Leave a little verbal snacky

Join me for the second part of Message to Adolf by Osamu Tezuka as I cover chapters 7-17 and dive even further into the history of Jewish evacuation from Poland across the Asian continent! Also announce my upcoming spooky episode!

Show Notes Transcript

Leave a little verbal snacky

Join me for the second part of Message to Adolf by Osamu Tezuka as I cover chapters 7-17 and dive even further into the history of Jewish evacuation from Poland across the Asian continent! Also announce my upcoming spooky episode!

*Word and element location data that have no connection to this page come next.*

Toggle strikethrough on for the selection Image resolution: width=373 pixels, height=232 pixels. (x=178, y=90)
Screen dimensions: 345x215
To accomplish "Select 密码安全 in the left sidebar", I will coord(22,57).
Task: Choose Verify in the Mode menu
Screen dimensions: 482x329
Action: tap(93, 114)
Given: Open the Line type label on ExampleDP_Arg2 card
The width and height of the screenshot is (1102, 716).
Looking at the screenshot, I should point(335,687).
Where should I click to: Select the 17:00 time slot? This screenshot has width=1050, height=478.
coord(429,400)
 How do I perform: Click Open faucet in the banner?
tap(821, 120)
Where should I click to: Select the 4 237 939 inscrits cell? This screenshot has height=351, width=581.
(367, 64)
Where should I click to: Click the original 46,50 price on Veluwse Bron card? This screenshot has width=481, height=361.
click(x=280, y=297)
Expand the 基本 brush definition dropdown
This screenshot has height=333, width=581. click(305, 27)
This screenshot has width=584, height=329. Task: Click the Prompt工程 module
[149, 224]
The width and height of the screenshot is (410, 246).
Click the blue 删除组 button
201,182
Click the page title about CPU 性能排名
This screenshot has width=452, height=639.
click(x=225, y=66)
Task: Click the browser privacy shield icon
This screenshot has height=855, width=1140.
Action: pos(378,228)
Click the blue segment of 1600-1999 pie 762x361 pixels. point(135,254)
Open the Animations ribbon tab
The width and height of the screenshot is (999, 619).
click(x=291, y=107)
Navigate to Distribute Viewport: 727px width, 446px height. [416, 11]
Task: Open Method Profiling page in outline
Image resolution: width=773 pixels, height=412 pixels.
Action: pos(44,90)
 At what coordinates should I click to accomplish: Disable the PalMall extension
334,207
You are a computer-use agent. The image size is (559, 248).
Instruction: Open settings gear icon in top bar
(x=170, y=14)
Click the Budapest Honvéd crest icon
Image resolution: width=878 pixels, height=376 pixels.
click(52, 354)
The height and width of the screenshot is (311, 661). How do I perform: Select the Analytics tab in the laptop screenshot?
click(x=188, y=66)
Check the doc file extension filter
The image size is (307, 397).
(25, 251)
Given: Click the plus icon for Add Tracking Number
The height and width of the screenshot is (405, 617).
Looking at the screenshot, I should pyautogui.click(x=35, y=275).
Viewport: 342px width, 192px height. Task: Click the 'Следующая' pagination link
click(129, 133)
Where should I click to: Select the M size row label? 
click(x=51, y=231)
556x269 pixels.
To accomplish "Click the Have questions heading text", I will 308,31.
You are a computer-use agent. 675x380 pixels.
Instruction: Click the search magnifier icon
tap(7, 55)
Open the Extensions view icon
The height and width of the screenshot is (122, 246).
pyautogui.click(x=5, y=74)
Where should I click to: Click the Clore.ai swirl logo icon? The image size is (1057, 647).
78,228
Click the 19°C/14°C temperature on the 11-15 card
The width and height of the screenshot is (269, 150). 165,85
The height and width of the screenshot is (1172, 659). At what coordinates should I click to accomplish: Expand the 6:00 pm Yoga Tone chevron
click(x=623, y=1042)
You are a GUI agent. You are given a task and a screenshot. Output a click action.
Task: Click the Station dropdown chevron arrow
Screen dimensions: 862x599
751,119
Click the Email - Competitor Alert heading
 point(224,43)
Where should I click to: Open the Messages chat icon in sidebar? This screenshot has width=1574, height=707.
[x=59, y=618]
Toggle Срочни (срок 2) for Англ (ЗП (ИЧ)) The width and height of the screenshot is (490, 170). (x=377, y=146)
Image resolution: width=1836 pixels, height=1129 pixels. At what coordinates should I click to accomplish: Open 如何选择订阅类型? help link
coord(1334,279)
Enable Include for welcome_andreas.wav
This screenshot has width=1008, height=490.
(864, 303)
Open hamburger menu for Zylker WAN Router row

Whaddup all you Yittish and Skittish listeners and welcome to The World is My Burrito -that’s TWIMB for short- a podcast where I unwrap the complex History + Pop Culture burrito, separate the ingredients roll it up, pack it in now lettuce begin.

It’s ya boy Kory T comin’ at ya with episode 9 recorded on September 17th 2021 and today I’m finally covering more Message to Adolf by Osamu Tezuka. If you haven’t listened to part 1 yet, pause here then go back to episode 5 which contains necessary story and relevant historical information. That said, this is also your lazy spoiler warning because this taco is getting re-heated.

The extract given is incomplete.